ABOUT THIS EXERCISE: Every record that follows must be set down word for word.

Pixel coordinate grounding data
--------

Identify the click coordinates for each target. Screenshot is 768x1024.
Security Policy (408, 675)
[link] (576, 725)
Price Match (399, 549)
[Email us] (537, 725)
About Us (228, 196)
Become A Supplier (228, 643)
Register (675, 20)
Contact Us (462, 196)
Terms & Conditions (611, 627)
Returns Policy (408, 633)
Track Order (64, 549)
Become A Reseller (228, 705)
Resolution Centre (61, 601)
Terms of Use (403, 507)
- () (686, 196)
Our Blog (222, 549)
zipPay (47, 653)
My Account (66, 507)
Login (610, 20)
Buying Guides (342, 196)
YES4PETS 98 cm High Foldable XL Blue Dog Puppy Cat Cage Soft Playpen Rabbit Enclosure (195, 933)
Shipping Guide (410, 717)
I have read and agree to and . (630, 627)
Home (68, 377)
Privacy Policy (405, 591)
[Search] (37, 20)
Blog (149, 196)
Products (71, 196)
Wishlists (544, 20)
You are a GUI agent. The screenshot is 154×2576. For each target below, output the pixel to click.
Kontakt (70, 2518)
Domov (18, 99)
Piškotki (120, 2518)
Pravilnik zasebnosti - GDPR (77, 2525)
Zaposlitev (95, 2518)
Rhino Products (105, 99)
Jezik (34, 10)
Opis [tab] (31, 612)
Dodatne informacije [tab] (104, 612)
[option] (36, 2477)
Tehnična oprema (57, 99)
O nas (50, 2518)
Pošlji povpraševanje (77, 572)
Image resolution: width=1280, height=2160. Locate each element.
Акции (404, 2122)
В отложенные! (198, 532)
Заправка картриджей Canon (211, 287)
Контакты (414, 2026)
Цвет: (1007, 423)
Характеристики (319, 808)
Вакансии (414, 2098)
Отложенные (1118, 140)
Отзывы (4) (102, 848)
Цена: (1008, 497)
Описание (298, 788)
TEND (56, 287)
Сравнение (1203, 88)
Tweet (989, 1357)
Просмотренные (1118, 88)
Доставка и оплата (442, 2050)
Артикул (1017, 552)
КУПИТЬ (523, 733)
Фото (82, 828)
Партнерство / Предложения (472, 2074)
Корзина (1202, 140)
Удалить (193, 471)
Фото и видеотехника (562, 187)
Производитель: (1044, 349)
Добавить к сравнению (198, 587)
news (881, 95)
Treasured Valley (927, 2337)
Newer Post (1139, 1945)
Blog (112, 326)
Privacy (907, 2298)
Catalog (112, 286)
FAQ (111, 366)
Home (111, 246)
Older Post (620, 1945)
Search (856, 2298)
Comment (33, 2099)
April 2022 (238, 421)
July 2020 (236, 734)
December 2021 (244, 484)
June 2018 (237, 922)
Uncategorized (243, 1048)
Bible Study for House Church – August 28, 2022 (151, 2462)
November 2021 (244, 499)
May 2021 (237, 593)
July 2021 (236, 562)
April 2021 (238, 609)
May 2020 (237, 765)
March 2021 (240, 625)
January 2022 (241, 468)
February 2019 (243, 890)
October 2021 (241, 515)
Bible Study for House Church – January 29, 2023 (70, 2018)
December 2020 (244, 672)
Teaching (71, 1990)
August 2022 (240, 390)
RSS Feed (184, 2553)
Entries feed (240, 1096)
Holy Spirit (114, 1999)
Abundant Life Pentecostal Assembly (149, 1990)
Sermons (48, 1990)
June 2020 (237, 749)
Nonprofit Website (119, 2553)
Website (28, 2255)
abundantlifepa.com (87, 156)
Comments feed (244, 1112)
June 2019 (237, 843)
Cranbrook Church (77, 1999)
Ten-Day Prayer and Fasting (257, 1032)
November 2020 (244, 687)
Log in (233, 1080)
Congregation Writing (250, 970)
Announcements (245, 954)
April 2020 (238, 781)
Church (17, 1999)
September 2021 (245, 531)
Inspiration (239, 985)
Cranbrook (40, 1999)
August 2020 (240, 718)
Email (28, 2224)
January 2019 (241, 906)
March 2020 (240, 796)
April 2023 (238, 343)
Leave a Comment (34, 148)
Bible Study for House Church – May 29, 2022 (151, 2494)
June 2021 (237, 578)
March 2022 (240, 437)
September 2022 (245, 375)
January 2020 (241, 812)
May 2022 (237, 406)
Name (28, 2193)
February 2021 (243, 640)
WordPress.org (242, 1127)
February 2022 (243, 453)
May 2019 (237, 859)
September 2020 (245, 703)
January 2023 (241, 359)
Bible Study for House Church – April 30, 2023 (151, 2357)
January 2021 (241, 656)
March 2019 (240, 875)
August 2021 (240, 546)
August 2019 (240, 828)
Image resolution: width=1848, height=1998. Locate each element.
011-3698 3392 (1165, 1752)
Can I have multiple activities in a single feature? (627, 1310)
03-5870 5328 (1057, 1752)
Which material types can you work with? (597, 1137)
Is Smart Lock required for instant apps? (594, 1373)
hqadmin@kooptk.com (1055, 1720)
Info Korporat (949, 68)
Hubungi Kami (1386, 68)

--------

ANSWER TO THIS PROBLEM:
Identify the click coordinates for each target. Screenshot is 768x1024.
Security Policy (408, 675)
[link] (576, 725)
Price Match (399, 549)
[Email us] (537, 725)
About Us (228, 196)
Become A Supplier (228, 643)
Register (675, 20)
Contact Us (462, 196)
Terms & Conditions (611, 627)
Returns Policy (408, 633)
Track Order (64, 549)
Become A Reseller (228, 705)
Resolution Centre (61, 601)
Terms of Use (403, 507)
- () (686, 196)
Our Blog (222, 549)
zipPay (47, 653)
My Account (66, 507)
Login (610, 20)
Buying Guides (342, 196)
YES4PETS 98 cm High Foldable XL Blue Dog Puppy Cat Cage Soft Playpen Rabbit Enclosure (195, 933)
Shipping Guide (410, 717)
I have read and agree to and . (630, 627)
Home (68, 377)
Privacy Policy (405, 591)
[Search] (37, 20)
Blog (149, 196)
Products (71, 196)
Wishlists (544, 20)
You are a GUI agent. The screenshot is 154×2576. For each target below, output the pixel to click.
Kontakt (70, 2518)
Domov (18, 99)
Piškotki (120, 2518)
Pravilnik zasebnosti - GDPR (77, 2525)
Zaposlitev (95, 2518)
Rhino Products (105, 99)
Jezik (34, 10)
Opis [tab] (31, 612)
Dodatne informacije [tab] (104, 612)
[option] (36, 2477)
Tehnična oprema (57, 99)
O nas (50, 2518)
Pošlji povpraševanje (77, 572)
Image resolution: width=1280, height=2160. Locate each element.
Акции (404, 2122)
В отложенные! (198, 532)
Заправка картриджей Canon (211, 287)
Контакты (414, 2026)
Цвет: (1007, 423)
Характеристики (319, 808)
Вакансии (414, 2098)
Отложенные (1118, 140)
Отзывы (4) (102, 848)
Цена: (1008, 497)
Описание (298, 788)
TEND (56, 287)
Сравнение (1203, 88)
Tweet (989, 1357)
Просмотренные (1118, 88)
Доставка и оплата (442, 2050)
Артикул (1017, 552)
КУПИТЬ (523, 733)
Фото (82, 828)
Партнерство / Предложения (472, 2074)
Корзина (1202, 140)
Удалить (193, 471)
Фото и видеотехника (562, 187)
Производитель: (1044, 349)
Добавить к сравнению (198, 587)
news (881, 95)
Treasured Valley (927, 2337)
Newer Post (1139, 1945)
Blog (112, 326)
Privacy (907, 2298)
Catalog (112, 286)
FAQ (111, 366)
Home (111, 246)
Older Post (620, 1945)
Search (856, 2298)
Comment (33, 2099)
April 2022 (238, 421)
July 2020 (236, 734)
December 2021 (244, 484)
June 2018 (237, 922)
Uncategorized (243, 1048)
Bible Study for House Church – August 28, 2022 (151, 2462)
November 2021 (244, 499)
May 2021 (237, 593)
July 2021 (236, 562)
April 2021 (238, 609)
May 2020 (237, 765)
March 2021 (240, 625)
January 2022 (241, 468)
February 2019 (243, 890)
October 2021 (241, 515)
Bible Study for House Church – January 29, 2023 (70, 2018)
December 2020 (244, 672)
Teaching (71, 1990)
August 2022 (240, 390)
RSS Feed (184, 2553)
Entries feed (240, 1096)
Holy Spirit (114, 1999)
Abundant Life Pentecostal Assembly (149, 1990)
Sermons (48, 1990)
June 2020 (237, 749)
Nonprofit Website (119, 2553)
Website (28, 2255)
abundantlifepa.com (87, 156)
Comments feed (244, 1112)
June 2019 (237, 843)
Cranbrook Church (77, 1999)
Ten-Day Prayer and Fasting (257, 1032)
November 2020 (244, 687)
Log in (233, 1080)
Congregation Writing (250, 970)
Announcements (245, 954)
April 2020 (238, 781)
Church (17, 1999)
September 2021 (245, 531)
Inspiration (239, 985)
Cranbrook (40, 1999)
August 2020 (240, 718)
Email (28, 2224)
January 2019 (241, 906)
March 2020 (240, 796)
April 2023 (238, 343)
Leave a Comment (34, 148)
Bible Study for House Church – May 29, 2022 (151, 2494)
June 2021 (237, 578)
March 2022 (240, 437)
September 2022 (245, 375)
January 2020 (241, 812)
May 2022 (237, 406)
Name (28, 2193)
February 2021 (243, 640)
WordPress.org (242, 1127)
February 2022 (243, 453)
May 2019 (237, 859)
September 2020 (245, 703)
January 2023 (241, 359)
Bible Study for House Church – April 30, 2023 (151, 2357)
January 2021 (241, 656)
March 2019 (240, 875)
August 2021 (240, 546)
August 2019 (240, 828)
Image resolution: width=1848, height=1998. Locate each element.
011-3698 3392 (1165, 1752)
Can I have multiple activities in a single feature? (627, 1310)
03-5870 5328 (1057, 1752)
Which material types can you work with? (597, 1137)
Is Smart Lock required for instant apps? (594, 1373)
hqadmin@kooptk.com (1055, 1720)
Info Korporat (949, 68)
Hubungi Kami (1386, 68)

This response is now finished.